• TEXTAUSZUG
————————

Ich habe es immer geliebt, gelobt zu werden. Es war mir total wichtig, dass die Leute sehen, was ich gemacht oder geschafft habe. Und ist es ausgeblieben, war ich nicht selten am Boden zerstört.

Mein Selbstbild war aufgebaut durch die Anerkennung von außen. Ich habe mich komplett abhängig davon gemacht. Die Reaktion meiner Umwelt bestimmte lange Jahre, wie ich mich fühlte. Wie ein Kasperl an den Marionetten-Fäden schien ich ausgeliefert auf Gedeih und Verderb dem Urteil der anderen.

Irgendwann habe ich dann durch die Brückenkommunikation (BK) gelernt, dass ich mir meine Gefühle selbst erzeuge. Dass mir niemand anders meine Gefühle „macht“. Doch ja, da ist es immer noch, dieses starke Bedürfnis nach Anerkennung. Dieses Lechzen, den eigenen Selbstwert bestätigt zu bekommen. Das ist tatsächlich ein innerer Konflikt, eine Quelle großen Leids.

Dieses sogenannte „Anerkennungsmotiv“ ist bei den Menschen unterschiedlich stark ausgeprägt. Es wird auch geformt und verstärkt durch wohlmeinende Erwachsene, die pädagogisch interessiert sind und meinen, Kinder loben zu müssen. In der klassischen Pädagogik wird so nach dem Verstärkerprinzip das Verhalten der Kinder beeinflusst in die gewünschte Richtung. Und so ist es auch. Das Lob tut erst mal gut, spornt an, sich weiter anzustrengen, wiederholt die gelobte Leistung zu erbringen und wieder und wieder in den Genuss dieses warmen Bades zu kommen. Es entsteht nicht selten eine Sucht nach dem Lob.

————————

• AUFGABE 1
Aktualisiere im Textauszug die Stelle, beginnend bei „Ich habe es“ und endend bei „Urteil der anderen.“, und gib sie wieder. Ersetze dabei „Umwelt“ durch „Umgebung“.
• AUFGABE 2
Stimmen die folgenden Aussagen mit dem Textauszug überein? Beantworte jede mit Ja oder Nein und zitiere die entscheidenden Worte genau.
(a) Durch die Brückenkommunikation wurde gelernt, dass man sich die eigenen Gefühle selbst erzeugt.
(b) Das starke Bedürfnis nach Anerkennung ist inzwischen verschwunden.
(c) Das Anerkennungsmotiv ist bei allen Menschen gleich stark ausgeprägt.

• BEREITGESTELLTE DATEN

————————

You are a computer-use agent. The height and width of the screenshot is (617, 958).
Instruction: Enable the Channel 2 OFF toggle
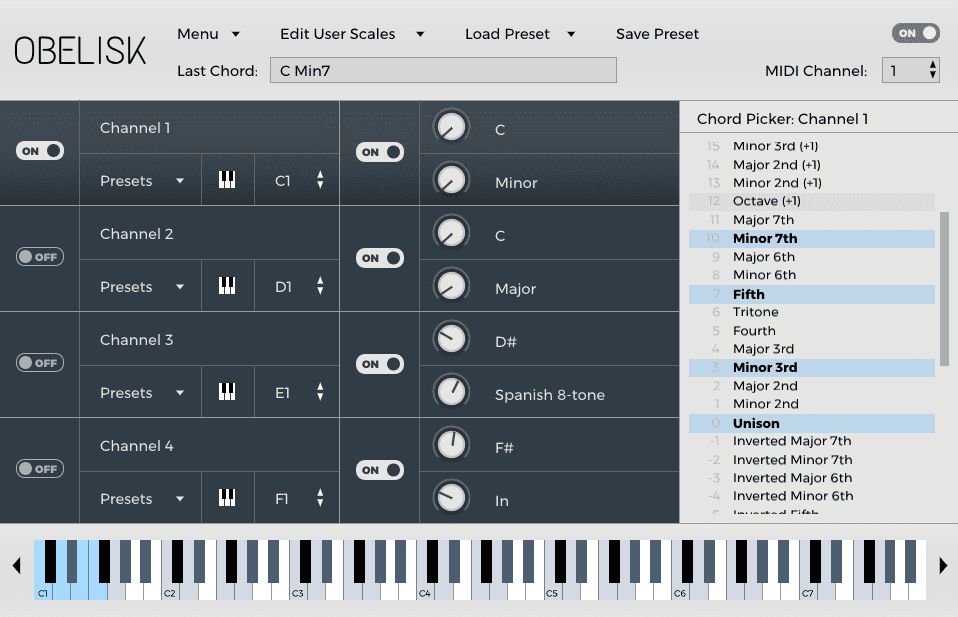coord(40,257)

————————

• LÖSUNG 1
Ich habe es immer geliebt, gelobt zu werden. Es war mir total wichtig, dass die Leute sehen, was ich gemacht oder geschafft habe. Und ist es ausgeblieben, war ich nicht selten am Boden zerstört.

Mein Selbstbild war aufgebaut durch die Anerkennung von außen. Ich habe mich komplett abhängig davon gemacht. Die Reaktion meiner Umgebung bestimmte lange Jahre, wie ich mich fühlte. Wie ein Kasperl an den Marionetten-Fäden schien ich ausgeliefert auf Gedeih und Verderb dem Urteil der anderen.

• LÖSUNG 2
(a) Ja: „dass ich mir meine Gefühle selbst erzeuge“
(b) Nein: „Doch ja, da ist es immer noch, dieses starke Bedürfnis nach Anerkennung.“
(c) Nein: „ist bei den Menschen unterschiedlich stark ausgeprägt“